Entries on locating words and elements

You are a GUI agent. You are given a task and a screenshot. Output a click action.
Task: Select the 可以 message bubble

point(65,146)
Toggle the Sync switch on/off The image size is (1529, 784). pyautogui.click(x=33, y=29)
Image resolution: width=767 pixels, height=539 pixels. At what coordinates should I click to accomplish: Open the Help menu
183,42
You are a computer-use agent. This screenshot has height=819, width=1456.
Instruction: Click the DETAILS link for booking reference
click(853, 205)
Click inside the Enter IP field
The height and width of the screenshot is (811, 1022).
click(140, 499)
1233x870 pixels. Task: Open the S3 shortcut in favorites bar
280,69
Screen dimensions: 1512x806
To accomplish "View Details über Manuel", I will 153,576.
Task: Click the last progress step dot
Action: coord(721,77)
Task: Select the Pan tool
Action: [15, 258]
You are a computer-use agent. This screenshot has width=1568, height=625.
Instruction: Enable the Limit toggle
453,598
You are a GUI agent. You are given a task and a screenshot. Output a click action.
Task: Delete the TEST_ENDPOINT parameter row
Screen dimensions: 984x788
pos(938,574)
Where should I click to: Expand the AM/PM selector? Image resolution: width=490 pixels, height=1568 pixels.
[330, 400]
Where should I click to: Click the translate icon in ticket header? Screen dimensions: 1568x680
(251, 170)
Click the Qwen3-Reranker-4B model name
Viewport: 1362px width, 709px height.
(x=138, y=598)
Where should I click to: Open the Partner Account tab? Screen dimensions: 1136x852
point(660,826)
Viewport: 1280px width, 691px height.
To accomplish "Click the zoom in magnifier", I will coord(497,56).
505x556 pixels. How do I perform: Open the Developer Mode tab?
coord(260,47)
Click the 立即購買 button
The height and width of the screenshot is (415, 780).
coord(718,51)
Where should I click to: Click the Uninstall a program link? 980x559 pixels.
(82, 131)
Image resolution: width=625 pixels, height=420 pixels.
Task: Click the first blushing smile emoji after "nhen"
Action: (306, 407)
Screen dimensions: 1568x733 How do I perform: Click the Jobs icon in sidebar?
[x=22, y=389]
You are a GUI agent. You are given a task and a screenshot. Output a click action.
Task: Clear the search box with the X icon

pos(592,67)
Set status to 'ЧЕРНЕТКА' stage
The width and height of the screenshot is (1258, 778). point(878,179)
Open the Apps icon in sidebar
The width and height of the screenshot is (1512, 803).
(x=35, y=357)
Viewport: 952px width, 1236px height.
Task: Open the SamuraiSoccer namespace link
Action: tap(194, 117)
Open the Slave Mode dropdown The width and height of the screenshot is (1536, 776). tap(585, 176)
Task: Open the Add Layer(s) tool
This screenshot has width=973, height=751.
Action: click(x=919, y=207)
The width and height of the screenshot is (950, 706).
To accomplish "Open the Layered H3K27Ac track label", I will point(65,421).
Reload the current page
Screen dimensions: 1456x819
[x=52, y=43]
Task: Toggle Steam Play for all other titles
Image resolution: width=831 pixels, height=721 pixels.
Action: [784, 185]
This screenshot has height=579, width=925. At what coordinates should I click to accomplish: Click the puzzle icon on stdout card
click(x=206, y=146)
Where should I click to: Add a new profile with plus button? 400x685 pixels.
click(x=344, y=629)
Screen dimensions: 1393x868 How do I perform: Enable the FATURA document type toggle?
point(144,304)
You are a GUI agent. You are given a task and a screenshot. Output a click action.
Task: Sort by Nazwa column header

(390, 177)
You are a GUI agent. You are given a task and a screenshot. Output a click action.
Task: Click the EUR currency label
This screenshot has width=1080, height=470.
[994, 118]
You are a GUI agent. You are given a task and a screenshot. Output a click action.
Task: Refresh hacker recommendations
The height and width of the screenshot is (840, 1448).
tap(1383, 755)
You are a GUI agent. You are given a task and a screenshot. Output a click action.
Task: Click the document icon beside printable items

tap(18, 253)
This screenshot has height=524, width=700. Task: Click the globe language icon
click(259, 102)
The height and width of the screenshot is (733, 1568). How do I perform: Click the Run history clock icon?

What is required = How many lines of the records above contain the string "Viewport"? Reply with the number alone.

Correct output = 3